Measuring Tumoral Oxygenation
A variety of techniques have been advanced for the identification and quantification of tumoral hypoxia. A compilation of these methods is given in Table 1. The past gold standard for measurement of oxygen levels in tumors is the Eppendorff needle electrode, which applies a voltage to cause the reduction of molecular oxygen to hydroxide. The current produced is then measured and related to the concentration of oxygen within the measurement volume. Alternative probe-based oxygen measurement strategies have been developed, including systems based on oxygen-sensitive fluorophores such as the OxyLite.

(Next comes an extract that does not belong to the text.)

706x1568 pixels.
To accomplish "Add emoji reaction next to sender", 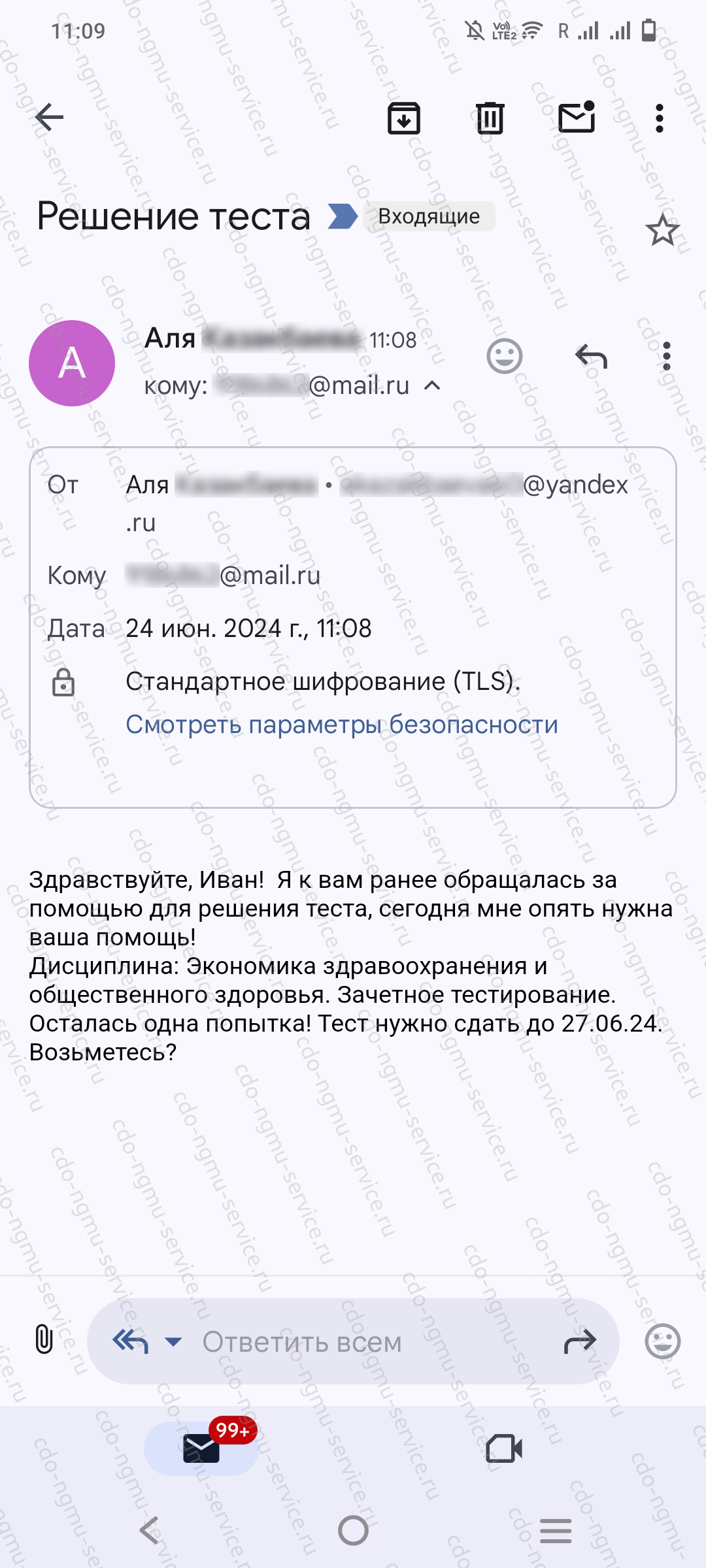I will pos(505,357).
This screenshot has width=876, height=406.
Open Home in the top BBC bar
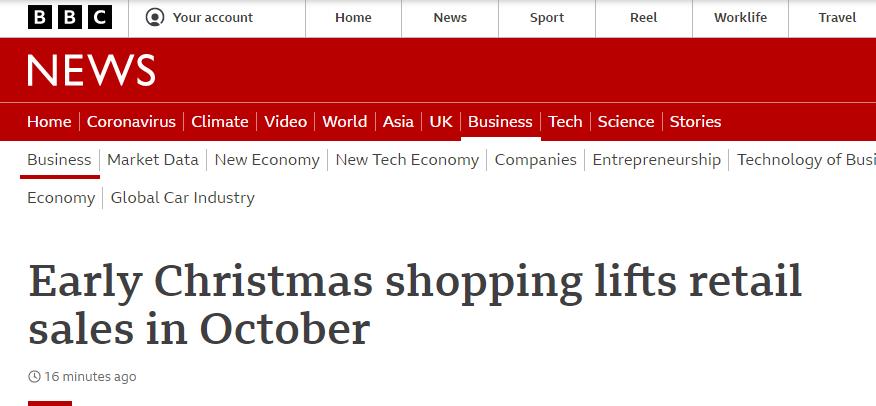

In addition, immunohistochemical methods have been applied to detect markers of hypoxia in biopsy samples taken from cancer patients. These markers include both exogenous, systemically delivered probes that are administered to a patient, localize in hypoxic regions, and are detected by antibody techniques in tissue specimens (pimonidazole,[46,47] EF5), as well as endogenous proteins that are overexpressed under hypoxic conditions (HIF-1-alpha, CA IX). These methods bear restrictions to their applicability and utility because of their invasive nature, the possibility of sampling error in relating discrete and/or microscopic observations to a macroscopic, potentially heterogenous tumor, and the inability to perform serial measurements needed to assess changes in oxygenation during treatment.